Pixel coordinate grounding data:
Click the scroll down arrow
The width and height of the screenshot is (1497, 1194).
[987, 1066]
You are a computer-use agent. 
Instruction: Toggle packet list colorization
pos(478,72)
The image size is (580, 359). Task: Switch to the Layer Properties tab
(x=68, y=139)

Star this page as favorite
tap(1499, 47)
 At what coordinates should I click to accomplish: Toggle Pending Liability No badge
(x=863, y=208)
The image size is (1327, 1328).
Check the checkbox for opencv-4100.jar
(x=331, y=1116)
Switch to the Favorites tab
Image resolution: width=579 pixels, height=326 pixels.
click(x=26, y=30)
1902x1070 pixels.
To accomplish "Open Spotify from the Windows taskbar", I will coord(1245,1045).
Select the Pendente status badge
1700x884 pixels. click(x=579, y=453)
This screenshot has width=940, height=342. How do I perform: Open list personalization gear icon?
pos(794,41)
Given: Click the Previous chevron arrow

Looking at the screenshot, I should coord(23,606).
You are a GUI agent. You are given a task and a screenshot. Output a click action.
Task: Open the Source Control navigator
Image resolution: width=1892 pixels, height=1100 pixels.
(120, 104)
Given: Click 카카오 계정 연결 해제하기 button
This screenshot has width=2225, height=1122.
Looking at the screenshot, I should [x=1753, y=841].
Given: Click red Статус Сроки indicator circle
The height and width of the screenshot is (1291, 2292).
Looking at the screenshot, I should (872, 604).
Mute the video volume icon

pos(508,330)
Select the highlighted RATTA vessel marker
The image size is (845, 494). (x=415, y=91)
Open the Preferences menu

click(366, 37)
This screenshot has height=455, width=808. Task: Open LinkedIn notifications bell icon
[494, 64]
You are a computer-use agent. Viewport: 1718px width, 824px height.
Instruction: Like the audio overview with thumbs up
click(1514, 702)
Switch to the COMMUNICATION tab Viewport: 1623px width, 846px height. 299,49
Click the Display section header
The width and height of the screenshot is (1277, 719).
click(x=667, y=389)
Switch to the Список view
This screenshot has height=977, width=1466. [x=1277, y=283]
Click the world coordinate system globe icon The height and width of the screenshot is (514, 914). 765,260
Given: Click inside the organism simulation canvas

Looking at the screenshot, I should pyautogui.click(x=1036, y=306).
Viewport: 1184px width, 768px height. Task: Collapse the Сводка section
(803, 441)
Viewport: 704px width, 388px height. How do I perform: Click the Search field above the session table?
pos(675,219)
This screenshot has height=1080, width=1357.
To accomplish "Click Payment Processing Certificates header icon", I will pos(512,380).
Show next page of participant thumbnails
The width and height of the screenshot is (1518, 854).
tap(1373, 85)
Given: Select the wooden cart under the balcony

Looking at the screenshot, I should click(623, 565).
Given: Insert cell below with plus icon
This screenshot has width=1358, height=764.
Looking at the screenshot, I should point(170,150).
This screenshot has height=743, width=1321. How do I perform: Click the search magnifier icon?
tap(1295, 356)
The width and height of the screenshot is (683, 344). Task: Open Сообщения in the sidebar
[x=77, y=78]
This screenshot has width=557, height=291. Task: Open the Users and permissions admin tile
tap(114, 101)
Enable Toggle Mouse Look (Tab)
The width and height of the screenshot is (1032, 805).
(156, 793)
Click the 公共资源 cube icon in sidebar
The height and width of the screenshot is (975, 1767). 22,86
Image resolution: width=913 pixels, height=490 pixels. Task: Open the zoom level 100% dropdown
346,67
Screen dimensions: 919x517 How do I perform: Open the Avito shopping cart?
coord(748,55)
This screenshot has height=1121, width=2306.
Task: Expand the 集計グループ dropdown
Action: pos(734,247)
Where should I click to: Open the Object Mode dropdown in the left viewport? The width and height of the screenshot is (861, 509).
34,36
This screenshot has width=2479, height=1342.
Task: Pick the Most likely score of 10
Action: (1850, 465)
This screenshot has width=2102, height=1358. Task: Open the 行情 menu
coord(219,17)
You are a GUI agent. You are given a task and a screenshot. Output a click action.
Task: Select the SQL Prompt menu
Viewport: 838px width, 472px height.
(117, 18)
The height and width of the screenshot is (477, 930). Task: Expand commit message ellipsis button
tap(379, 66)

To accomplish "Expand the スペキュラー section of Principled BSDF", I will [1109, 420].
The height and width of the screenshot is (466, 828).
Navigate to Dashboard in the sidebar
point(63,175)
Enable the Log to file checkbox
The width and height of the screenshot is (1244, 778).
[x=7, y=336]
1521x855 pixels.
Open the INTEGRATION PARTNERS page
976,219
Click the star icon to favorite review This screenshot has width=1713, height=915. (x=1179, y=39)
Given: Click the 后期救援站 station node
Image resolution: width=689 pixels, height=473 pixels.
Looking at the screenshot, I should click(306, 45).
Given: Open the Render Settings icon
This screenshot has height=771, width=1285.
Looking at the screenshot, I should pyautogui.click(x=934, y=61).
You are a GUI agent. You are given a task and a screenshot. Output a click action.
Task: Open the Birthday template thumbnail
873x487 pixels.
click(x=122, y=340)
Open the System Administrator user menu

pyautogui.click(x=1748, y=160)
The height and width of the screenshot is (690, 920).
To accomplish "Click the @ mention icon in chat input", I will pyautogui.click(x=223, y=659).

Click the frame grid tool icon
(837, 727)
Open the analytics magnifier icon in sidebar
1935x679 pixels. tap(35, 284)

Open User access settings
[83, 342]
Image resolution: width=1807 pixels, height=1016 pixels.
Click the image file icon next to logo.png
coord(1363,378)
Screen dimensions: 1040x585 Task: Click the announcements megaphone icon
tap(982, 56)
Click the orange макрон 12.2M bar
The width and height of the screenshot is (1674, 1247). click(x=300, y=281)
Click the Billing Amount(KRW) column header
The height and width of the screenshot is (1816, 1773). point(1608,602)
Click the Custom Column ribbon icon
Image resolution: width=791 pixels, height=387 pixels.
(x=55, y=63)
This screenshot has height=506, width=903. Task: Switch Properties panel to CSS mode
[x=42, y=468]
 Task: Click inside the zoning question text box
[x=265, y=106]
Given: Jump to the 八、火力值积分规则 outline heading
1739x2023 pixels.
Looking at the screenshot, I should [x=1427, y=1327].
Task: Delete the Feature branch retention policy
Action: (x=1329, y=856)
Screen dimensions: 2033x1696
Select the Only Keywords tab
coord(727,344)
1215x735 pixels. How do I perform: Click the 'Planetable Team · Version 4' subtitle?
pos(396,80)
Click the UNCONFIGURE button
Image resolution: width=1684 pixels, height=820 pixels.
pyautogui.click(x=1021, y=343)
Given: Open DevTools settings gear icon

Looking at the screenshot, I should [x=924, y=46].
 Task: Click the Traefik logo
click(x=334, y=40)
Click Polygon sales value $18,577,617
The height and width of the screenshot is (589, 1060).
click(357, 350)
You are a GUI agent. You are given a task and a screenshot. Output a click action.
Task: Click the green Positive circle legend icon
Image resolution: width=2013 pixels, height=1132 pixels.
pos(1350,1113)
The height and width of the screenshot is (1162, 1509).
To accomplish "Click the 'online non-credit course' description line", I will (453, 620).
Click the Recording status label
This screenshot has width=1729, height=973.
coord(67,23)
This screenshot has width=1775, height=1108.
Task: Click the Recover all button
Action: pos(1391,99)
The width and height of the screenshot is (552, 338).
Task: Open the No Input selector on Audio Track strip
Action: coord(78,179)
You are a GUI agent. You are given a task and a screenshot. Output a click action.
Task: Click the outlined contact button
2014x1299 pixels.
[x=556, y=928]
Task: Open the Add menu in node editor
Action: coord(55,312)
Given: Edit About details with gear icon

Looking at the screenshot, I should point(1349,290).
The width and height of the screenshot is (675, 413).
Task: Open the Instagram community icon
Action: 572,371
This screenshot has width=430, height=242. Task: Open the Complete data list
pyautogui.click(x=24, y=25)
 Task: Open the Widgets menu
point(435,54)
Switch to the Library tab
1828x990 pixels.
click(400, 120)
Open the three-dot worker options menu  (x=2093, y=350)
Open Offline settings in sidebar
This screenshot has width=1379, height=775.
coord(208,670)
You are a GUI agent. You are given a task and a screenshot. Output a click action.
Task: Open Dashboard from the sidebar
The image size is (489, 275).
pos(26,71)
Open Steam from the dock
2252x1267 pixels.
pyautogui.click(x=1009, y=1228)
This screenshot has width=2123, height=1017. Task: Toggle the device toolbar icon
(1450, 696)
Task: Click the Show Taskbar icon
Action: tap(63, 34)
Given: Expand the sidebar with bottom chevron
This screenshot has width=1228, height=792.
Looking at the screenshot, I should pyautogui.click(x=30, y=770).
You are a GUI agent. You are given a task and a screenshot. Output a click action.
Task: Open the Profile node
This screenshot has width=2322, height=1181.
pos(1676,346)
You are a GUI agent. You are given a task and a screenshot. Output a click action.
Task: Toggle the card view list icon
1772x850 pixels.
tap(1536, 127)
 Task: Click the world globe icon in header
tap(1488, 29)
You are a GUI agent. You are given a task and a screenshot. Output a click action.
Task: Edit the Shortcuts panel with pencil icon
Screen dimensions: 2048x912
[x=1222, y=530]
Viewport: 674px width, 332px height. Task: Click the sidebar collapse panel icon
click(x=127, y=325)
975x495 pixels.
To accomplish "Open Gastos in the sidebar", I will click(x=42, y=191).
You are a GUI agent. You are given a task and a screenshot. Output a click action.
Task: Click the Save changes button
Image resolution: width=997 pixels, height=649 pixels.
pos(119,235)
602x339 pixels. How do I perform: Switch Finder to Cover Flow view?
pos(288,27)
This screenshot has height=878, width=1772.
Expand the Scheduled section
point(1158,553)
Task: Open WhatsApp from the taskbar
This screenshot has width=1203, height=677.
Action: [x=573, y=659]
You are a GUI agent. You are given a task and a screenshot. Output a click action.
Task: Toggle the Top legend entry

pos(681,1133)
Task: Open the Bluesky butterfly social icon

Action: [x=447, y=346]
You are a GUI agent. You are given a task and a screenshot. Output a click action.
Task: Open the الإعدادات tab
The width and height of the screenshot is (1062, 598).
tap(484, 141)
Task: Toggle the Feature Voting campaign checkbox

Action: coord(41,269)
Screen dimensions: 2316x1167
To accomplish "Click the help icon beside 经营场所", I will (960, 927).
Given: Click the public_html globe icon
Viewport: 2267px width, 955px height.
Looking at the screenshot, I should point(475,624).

What is needed
Each line of the entries above that contains "computer" must be copied into the answer.

Answer section
You are a computer-use agent. 
You are a computer-use agent. Viewport: 1718px width, 824px height.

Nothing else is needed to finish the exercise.